Ce n'est pas la première fois que l'idée d'une entente avec l'Europe est soulevée. Pierre Elliott Trudeau avait évoqué cette possibilité d'une " troisième option " pour le Canada dès les années 1970. Puis, au milieu des années 1990, Jean Chrétien l'a dépoussiérée en proposant rien de moins qu'une entente transatlantique entre les pays de l'ALENA et l'Union européenne. Manque d'intérêt. En 2007, Jean Charest relance l'idée lors du Sommet Canada-Union européenne. Or, même à ce moment, il y a deux ans à peine, l'UE avait plutôt manifesté son désir de relancer les négociations devant l'Organisation mondiale du commerce (OMC), le cycle de Doha n'ayant pas abouti.

Alors, pourquoi maintenant ? Les planètes sont bien alignées. Doha ne va nulle part, et l'Union européenne a échoué dans ses tentatives de séduire la Chine, avec qui elle aurait voulu conclure une entente bien avant le Canada. Une poignée de main du président français Sarkozy avec le Dalaï-Lama a refroidi les relations diplomatiques de l'UE avec l'empire du Milieu. Les relations commerciales sont à l'image des relations amoureuses : fortement sensibles aux humeurs des deux parties !
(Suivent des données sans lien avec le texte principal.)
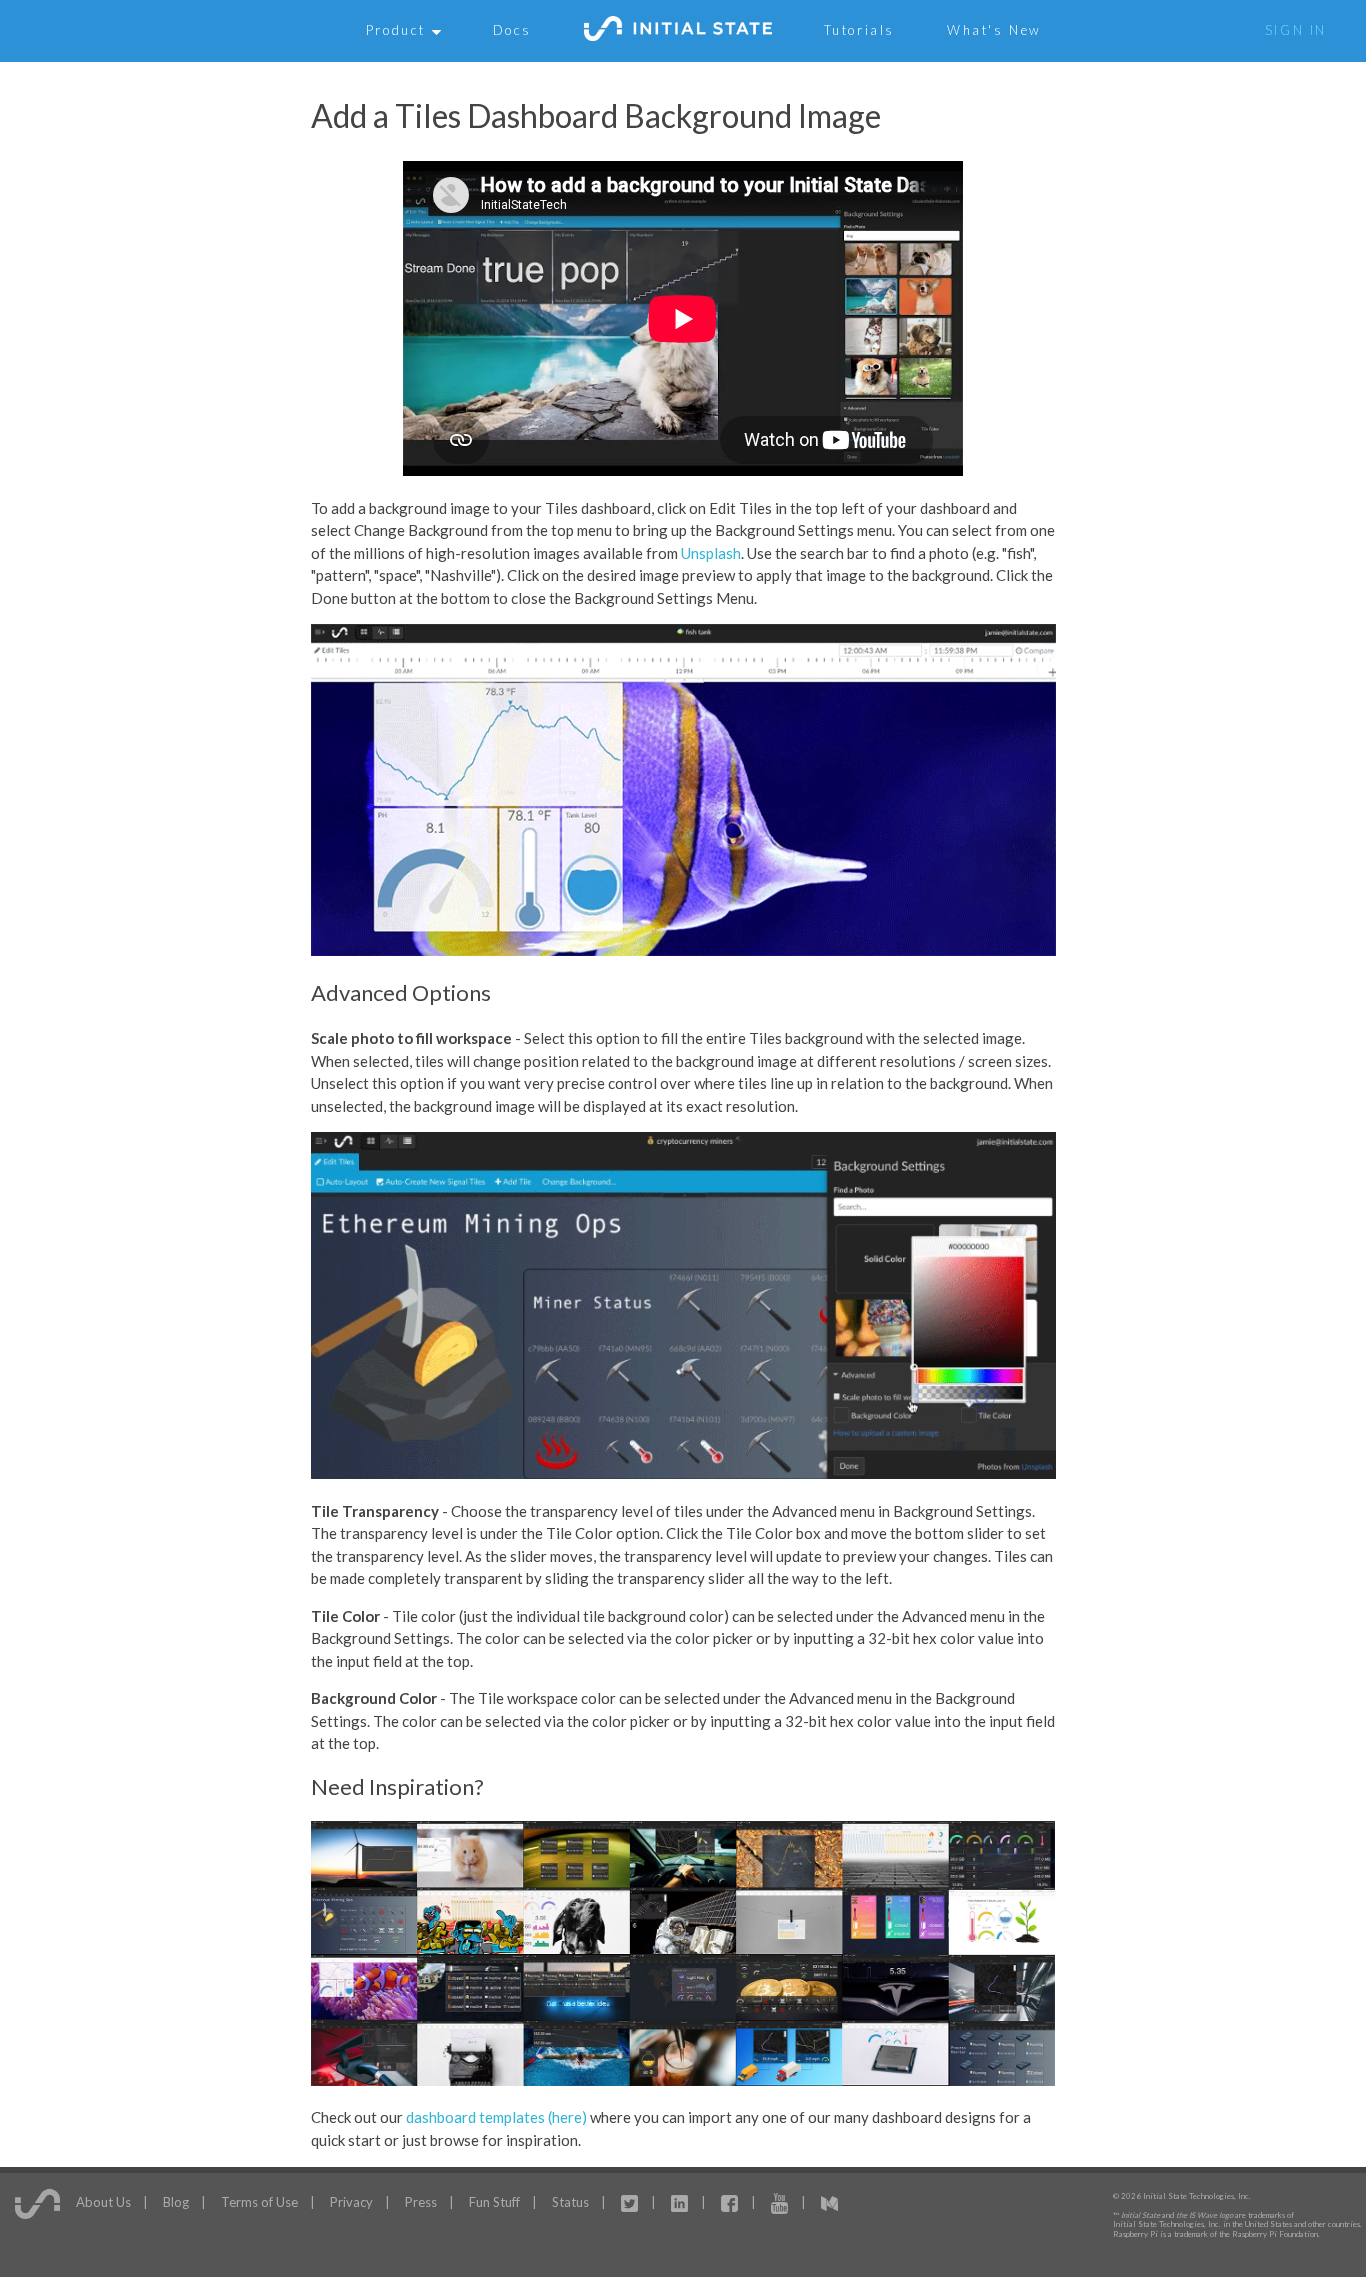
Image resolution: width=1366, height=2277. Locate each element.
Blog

Du côté du Canada, l'ALENA a atteint son plein potentiel, et même après la récession, les experts s'entendent pour dire que la croissance de notre commerce avec nos voisins du Sud ne sera jamais aussi spectaculaire qu'elle l'a été. Le potentiel avec l'UE est plus grand.

À première vue, le Canada semble plus avantagé par cette future entente que l'UE. En effet, il offre à l'Europe un marché de 33 millions d'habitants, soit dix fois moins que le marché intérieur de celle-ci. Pourquoi les Européens souhaitent-ils donc cet accord ? " Ils visent nos ressources énergétiques et nos ressources naturelles ", répond Simon Potter, un avocat spécialisé en commerce international et associé du cabinet montréalais McCarthy Tétrault. " La France voit venir le jour où la Chine aussi convoitera nos ressources. Elle veut s'assurer d'y avoir tout de suite un accès privilégié, comme en bénéficient déjà les États-Unis ", dit-il.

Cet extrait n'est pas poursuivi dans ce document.